Reading text:
# ways to clean/bleach out a smear



## kbupp (Aug 11, 2010)

Hello- wondering if there is a way to bleach out some of the smear that occurred while the heat press was lifted and the transfer paper moved and smeared the design on the polyester shirt. I wanted to take a little bleach to the part that smeared to see if I could get it out? but that didn't seem to work? any suggestions or how to get it out? or is there just now way. Thank you


----------



## weprintdotorg (Mar 31, 2011)

It is not possible because it is dyed into the shirt. Basically, the shirt is ruined when that happens. A good way to keep that from happening would be to moderately spray tack the image onto the shirt. You could also use heat tape but the tape could leave a residue on the fabric.


----------



## rawbhaze (Jan 29, 2011)

Going on the assumption that the garment is polyester, you are not able to spot treat an area. You may be able to remove or significantly reduce the image to a ghost by using a color stripper that contains thiourea dioxide. You will have to use it at a boil and keep it that way for about 20mins or so. Use a stainless steel pot and never use that pot for cooking food.

The bleach that you applied damaged the polyester fibers. Assuming that all you used was a "dab", it's not likely to be anything significant. You need to treat the same area with hydrogen peroxide in order to neutralize the bleach. Bleach ceases working when dry but is not dead. As soon as it contacts liquid, or even high humidity, it will activate again.

If the garment is made of nylon or a poly/cotton blend then there are other options.


----------



## D.Evo. (Mar 31, 2006)

Unfortunately, when there are misprints, smudges and ghosting on sublimated garments - there's nothing you can do. This shirt is now your test/practice shirt. 
Light tacky spray is good to keep the transfer from shifting as was mentioned above; or you can hold it in place with teflon sheet placed over it.


----------



## weprintdotorg (Mar 31, 2011)

D.Evo. said:


> Unfortunately, when there are misprints, smudges and ghosting on sublimated garments - there's nothing you can do. This shirt is now your test/practice shirt.
> Light tacky spray is good to keep the transfer from shifting as was mentioned above; or you can hold it in place with teflon sheet placed over it.


I used to have the ghosting problem all the time when I was first using my epson 3000. I managed to solve it by putting the freshly printed image under the heat press for a minute or two to completely dry the ink. Then I would use Conde Pro Spray to tack the image to the shirt and then put a teflon sheet over top that. It solved my problem most of the time.

Once I bought a Ricoh gx7000, no more ghosting, but that could be that the Ricoh uses Gel ink and prints out dried ink on the image, whereas the Epson image had to be dried under the heat press before pressing. I personally thought that the epson was laying to much ink on the paper, but that could have just been in my head.

Data provided:
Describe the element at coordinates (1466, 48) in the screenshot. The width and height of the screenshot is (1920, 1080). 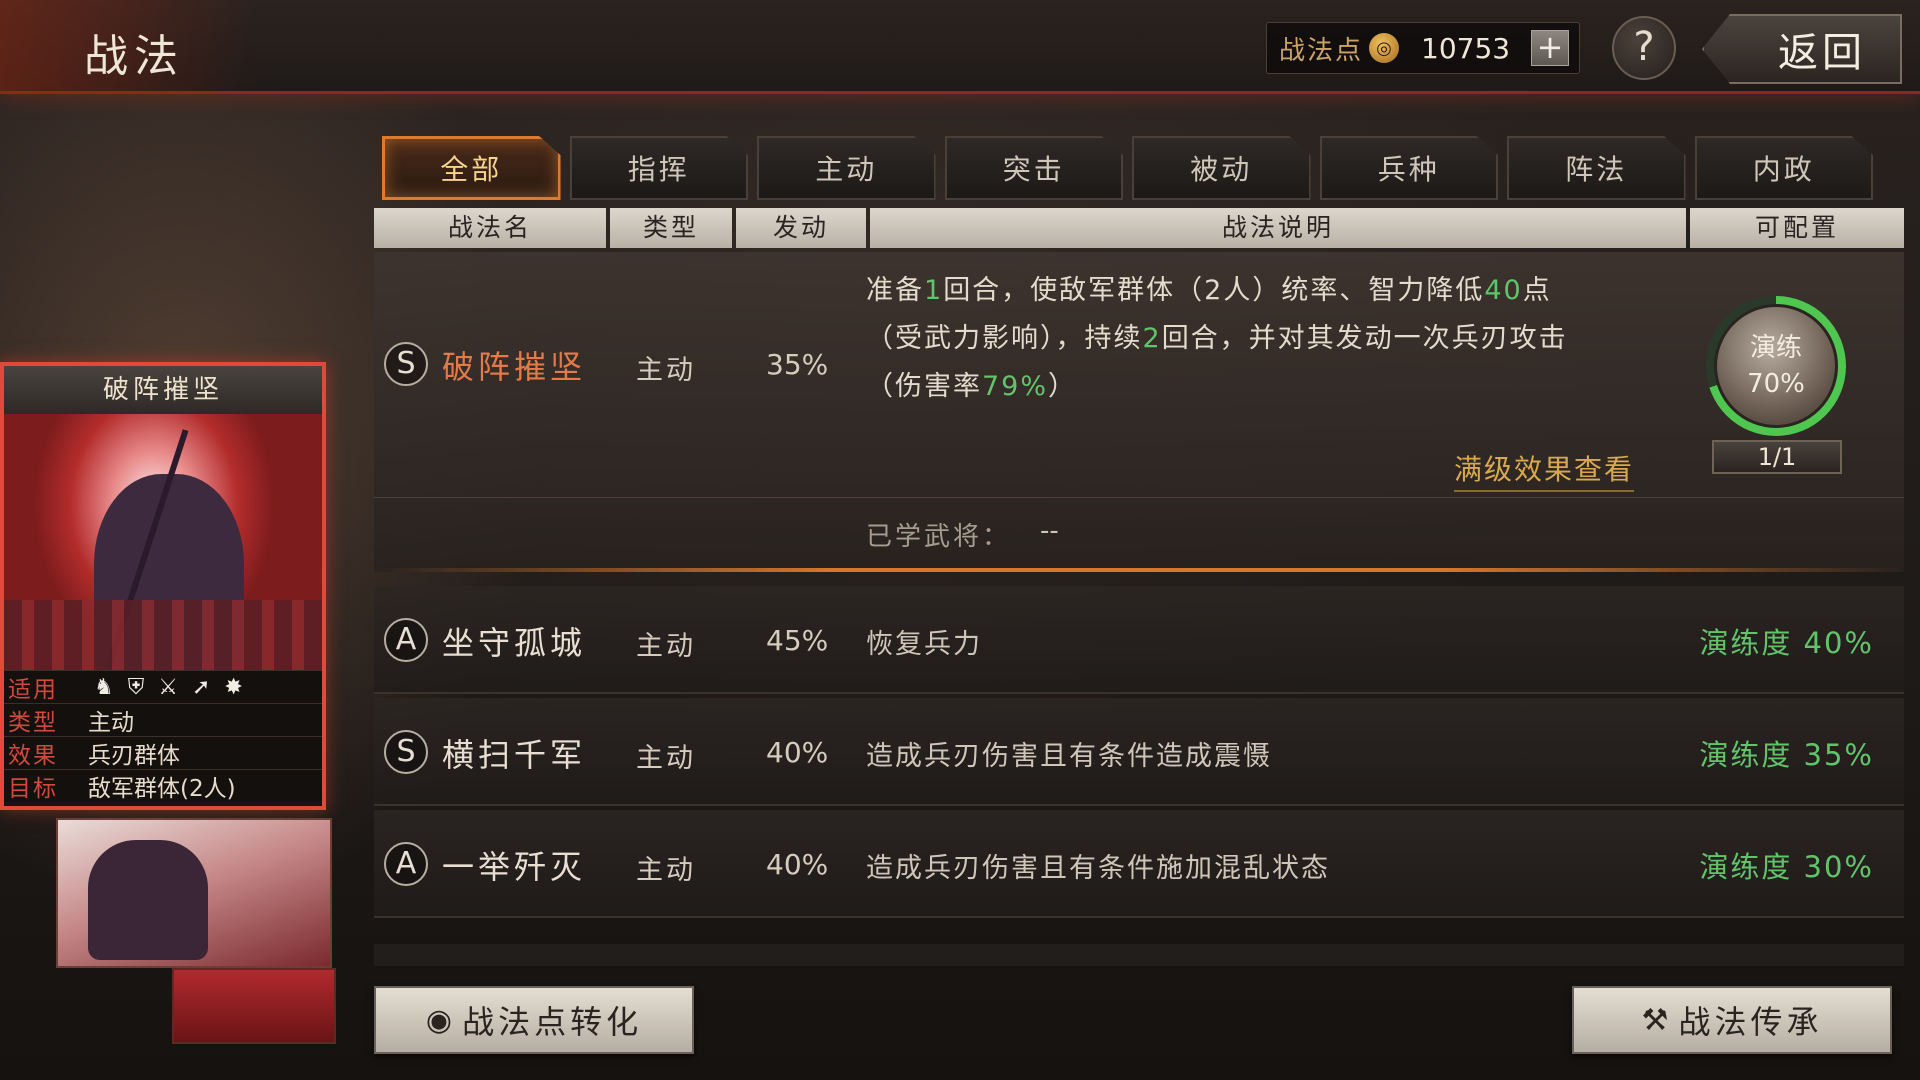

To do:
- a) Rewrite the forum thread on smeared prints, everything from "It is not possible" down to "for cooking food.", with "heat tape" changed to "masking tape".
- b) Decide whether each statement agrees with the forum thread on smeared prints. Answer yes or no for each and quote the words that decide it.
(i) The color stripper with thiourea dioxide has to be kept at a boil for about 20 minutes.
(ii) Once bleach dries, it stops working for good.
(iii) The ghosting continued after the Ricoh gx7000 was bought.
- c) In the forum thread on smeared prints, which spray was used to tack the image to the shirt?
Base every answer on the forum thread alone.

Expected responses:
- a)
It is not possible because it is dyed into the shirt. Basically, the shirt is ruined when that happens. A good way to keep that from happening would be to moderately spray tack the image onto the shirt. You could also use masking tape but the tape could leave a residue on the fabric.


----------



## rawbhaze (Jan 29, 2011)

Going on the assumption that the garment is polyester, you are not able to spot treat an area. You may be able to remove or significantly reduce the image to a ghost by using a color stripper that contains thiourea dioxide. You will have to use it at a boil and keep it that way for about 20mins or so. Use a stainless steel pot and never use that pot for cooking food.

- b)
(i) Yes: "You will have to use it at a boil and keep it that way for about 20mins or so."
(ii) No: "Bleach ceases working when dry but is not dead."
(iii) No: "Once I bought a Ricoh gx7000, no more ghosting"

- c) Conde Pro Spray.